WASHINGTON — A coalition of black racial-justice organizations started a series of coordinated demonstrations in more than a dozen cities across the United States on Thursday to protest police shootings.

One of the earliest to kick off the Movement for Black Lives demonstrations was in Washington, where a small, mostly white, crowd stood near the entrance of the Office of Police Complaints holding signs printed with “Black Lives Matter” and “Stop Killing Black People.”

Most came to the protest with Showing Up for Racial Justice, an organization that encourages white people to rally around social justice causes, especially those related to race in America. The white protesters would not speak on the record, saying they did not want white voices to drown out the concerns of the black activists they aimed to support.
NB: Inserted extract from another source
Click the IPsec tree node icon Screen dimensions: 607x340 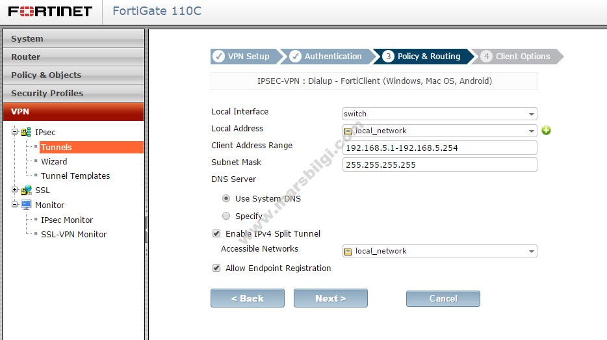26,132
One organizer from another group, the Stop Police Terror Project, thanked the crowd for coming out.

“We have to move beyond being allies to being comrades in this struggle,” Sean Blackmon said into a megaphone aimed at the crowd of protesters. “The police are an institution that investigates itself and finds itself not guilty as a matter of habit.”

Mr. Blackmon said he was happy to see white residents among the protesters. “Black people don’t have a monopoly on suffering,” he said. “Black people don’t have a monopoly on being killed by police.”

The protests, called Freedom Now, were organized before the most recent shooting, when an officer in North Miami, Fla., on Wednesday wounded a black therapist who had been trying to help an autistic patient on a street, and who was on the ground with his hands up. The protests also come in the wake of other shootings in Louisiana and Minnesota that have stoked racial tensions in the United States, and ambushes of police officers in Louisiana and Texas.

Demonstrations kicked off early in other cities, unifying the message online with #BlackLivesMatter and #FreedomNow, the name given to the collective call to action.

In New York, Showing Up for Racial Justice posted a series of photographs of their followers at police precincts and of a Black Lives Matter banner unfurled at the entrance of a tunnel.